Kebakaran terjadi di dekat jalur kereta yang menghubungkan dua kota di Catalonia, yaitu Les Borges Blanques dan L’Espluga de Francolí.
Otoritas pengelola perkeretaapian Spanyol menyatakan bahwa, atas permintaan petugas pemadam kebakaran, layanan kereta antara stasiun kereta cepat Lleida dan Tarragona telah dihentikan sementara.
Menurut laporan Reuters, Badan Meteorologi Nasional Spanyol telah memperingatkan bahwa gelombang panas pertama musim panas tahun ini akan segera melanda. Mulai 20 Juni suhu diperkirakan meningkat, dan pada 21 Juni kenaikannya akan semakin tajam sehingga risiko kebakaran juga akan meningkat secara signifikan, terutama di wilayah Galicia di barat laut Spanyol dan kawasan pesisir utara Cantabrian Coast.
Berdasarkan prakiraan cuaca:
- Suhu di lembah-lembah pedalaman Spanyol diperkirakan melebihi 36–38°C.

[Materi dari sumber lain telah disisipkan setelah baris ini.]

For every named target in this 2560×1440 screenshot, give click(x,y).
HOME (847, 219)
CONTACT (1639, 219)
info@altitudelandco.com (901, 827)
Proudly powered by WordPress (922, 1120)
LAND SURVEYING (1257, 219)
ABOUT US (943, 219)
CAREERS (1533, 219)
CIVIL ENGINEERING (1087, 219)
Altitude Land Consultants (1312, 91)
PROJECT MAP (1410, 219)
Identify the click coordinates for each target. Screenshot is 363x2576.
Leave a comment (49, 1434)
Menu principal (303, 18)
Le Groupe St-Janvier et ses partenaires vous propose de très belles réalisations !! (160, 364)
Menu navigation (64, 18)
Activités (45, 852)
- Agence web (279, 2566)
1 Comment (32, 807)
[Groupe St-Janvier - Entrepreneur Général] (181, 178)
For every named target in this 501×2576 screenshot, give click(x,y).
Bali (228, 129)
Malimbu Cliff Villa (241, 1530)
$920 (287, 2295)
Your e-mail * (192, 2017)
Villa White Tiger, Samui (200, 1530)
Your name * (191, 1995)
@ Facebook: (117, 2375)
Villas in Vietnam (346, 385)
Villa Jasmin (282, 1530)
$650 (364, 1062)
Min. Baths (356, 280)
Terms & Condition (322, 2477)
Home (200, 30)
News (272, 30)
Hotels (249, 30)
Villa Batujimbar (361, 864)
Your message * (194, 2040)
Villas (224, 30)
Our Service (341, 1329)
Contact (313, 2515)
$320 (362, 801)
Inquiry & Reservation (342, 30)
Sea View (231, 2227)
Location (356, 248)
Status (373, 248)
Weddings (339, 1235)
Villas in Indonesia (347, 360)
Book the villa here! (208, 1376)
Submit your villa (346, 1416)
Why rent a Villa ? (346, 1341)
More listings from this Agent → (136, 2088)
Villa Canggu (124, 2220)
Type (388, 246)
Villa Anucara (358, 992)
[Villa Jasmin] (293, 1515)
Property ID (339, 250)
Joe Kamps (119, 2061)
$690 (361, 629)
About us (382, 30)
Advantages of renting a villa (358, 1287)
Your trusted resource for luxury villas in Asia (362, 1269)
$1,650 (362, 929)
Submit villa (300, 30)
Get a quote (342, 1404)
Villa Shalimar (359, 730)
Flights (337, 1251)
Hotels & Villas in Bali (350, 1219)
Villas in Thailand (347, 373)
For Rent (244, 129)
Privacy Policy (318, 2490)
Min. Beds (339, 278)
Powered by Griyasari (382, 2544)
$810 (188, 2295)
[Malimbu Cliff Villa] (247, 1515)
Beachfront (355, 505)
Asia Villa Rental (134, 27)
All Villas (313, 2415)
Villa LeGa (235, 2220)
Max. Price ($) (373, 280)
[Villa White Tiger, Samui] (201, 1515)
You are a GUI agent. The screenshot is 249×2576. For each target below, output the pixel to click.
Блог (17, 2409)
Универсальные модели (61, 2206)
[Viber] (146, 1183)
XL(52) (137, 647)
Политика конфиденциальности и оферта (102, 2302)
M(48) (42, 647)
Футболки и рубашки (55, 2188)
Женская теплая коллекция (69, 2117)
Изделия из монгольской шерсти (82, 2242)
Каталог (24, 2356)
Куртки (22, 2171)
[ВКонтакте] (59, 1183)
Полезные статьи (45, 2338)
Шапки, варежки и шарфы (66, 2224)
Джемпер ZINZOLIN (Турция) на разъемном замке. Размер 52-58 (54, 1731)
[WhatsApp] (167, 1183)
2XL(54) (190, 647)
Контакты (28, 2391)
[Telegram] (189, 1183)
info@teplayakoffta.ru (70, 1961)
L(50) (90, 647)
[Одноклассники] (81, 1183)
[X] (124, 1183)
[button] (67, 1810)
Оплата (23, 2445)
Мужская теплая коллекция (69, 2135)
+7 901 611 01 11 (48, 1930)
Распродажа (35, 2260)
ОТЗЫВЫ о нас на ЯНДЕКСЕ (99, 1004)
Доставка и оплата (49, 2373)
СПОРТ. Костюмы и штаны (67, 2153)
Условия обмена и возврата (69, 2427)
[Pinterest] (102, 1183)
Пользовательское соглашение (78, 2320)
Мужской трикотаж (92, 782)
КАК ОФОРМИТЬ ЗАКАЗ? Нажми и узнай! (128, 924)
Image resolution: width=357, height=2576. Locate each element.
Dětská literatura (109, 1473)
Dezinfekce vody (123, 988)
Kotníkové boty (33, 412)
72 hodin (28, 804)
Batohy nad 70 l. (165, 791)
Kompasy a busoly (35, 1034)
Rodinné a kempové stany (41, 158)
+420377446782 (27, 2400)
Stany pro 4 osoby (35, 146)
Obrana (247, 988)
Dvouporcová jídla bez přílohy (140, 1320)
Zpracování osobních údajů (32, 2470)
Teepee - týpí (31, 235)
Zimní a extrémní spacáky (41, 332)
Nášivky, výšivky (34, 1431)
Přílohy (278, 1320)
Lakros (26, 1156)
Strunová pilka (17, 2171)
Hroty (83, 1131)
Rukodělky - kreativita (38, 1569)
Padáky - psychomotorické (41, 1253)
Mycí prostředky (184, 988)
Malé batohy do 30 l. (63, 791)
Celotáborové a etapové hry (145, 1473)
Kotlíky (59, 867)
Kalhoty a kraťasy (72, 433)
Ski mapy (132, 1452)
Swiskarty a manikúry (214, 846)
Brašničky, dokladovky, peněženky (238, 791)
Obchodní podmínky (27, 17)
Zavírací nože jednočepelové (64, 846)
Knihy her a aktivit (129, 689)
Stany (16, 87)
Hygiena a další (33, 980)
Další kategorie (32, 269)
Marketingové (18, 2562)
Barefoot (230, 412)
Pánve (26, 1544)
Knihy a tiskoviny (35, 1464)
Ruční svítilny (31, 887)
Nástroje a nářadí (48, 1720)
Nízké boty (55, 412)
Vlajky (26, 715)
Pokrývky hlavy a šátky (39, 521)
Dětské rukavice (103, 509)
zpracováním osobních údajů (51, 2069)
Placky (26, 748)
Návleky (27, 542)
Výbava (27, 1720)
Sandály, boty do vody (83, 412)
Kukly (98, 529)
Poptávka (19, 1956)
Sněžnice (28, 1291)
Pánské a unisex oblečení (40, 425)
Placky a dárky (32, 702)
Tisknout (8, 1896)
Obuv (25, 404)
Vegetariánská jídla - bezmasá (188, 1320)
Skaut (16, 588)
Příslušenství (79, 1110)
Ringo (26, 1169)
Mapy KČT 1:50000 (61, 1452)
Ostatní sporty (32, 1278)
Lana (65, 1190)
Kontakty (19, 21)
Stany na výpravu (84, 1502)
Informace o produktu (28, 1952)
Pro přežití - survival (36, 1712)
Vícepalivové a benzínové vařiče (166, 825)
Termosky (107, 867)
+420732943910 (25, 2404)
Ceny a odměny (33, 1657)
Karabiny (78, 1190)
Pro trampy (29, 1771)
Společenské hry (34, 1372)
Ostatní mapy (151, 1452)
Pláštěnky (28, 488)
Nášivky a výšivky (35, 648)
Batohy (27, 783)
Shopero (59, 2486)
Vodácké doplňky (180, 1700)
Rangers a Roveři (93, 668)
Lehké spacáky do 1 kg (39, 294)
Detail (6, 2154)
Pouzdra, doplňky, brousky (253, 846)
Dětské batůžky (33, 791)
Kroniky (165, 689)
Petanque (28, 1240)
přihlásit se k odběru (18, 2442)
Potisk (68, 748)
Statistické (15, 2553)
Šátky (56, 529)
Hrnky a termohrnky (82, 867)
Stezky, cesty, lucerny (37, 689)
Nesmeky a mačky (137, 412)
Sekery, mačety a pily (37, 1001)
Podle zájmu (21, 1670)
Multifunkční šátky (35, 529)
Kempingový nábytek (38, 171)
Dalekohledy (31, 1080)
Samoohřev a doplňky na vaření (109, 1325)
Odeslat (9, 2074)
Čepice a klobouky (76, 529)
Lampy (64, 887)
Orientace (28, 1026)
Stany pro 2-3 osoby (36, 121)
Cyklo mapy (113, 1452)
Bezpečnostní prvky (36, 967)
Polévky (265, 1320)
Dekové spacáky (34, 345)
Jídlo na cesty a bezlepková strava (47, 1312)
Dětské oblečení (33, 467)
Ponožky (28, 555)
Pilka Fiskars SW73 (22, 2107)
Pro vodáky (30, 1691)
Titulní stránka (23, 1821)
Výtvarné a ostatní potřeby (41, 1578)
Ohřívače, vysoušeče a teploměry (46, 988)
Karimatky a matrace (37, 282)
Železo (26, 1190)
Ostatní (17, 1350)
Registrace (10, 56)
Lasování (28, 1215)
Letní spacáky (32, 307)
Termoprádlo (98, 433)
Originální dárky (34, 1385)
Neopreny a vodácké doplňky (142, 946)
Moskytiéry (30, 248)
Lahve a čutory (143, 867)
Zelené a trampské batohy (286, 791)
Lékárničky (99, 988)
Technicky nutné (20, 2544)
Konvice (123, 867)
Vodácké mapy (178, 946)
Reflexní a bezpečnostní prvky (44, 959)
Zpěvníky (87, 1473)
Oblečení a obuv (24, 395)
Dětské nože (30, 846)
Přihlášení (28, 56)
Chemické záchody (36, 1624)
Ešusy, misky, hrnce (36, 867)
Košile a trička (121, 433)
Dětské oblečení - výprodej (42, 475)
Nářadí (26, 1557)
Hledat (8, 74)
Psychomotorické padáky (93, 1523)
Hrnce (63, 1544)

- Di wilayah lembah bagian timur, suhu dapat mencapai 40°C.
- Lembah Sungai Ebro dan beberapa lembah sungai utama lainnya diperkirakan mengalami suhu sekitar 38–40°C.
- Beberapa daerah bahkan memiliki kemungkinan kecil mencapai 42°C pada 22 Juni, yang diperkirakan menjadi puncak gelombang panas di banyak wilayah.
Gelombang panas tersebut diperkirakan akan meningkatkan risiko terjadinya kebakaran hutan dan dapat mengganggu transportasi serta aktivitas masyarakat di berbagai wilayah Spanyol.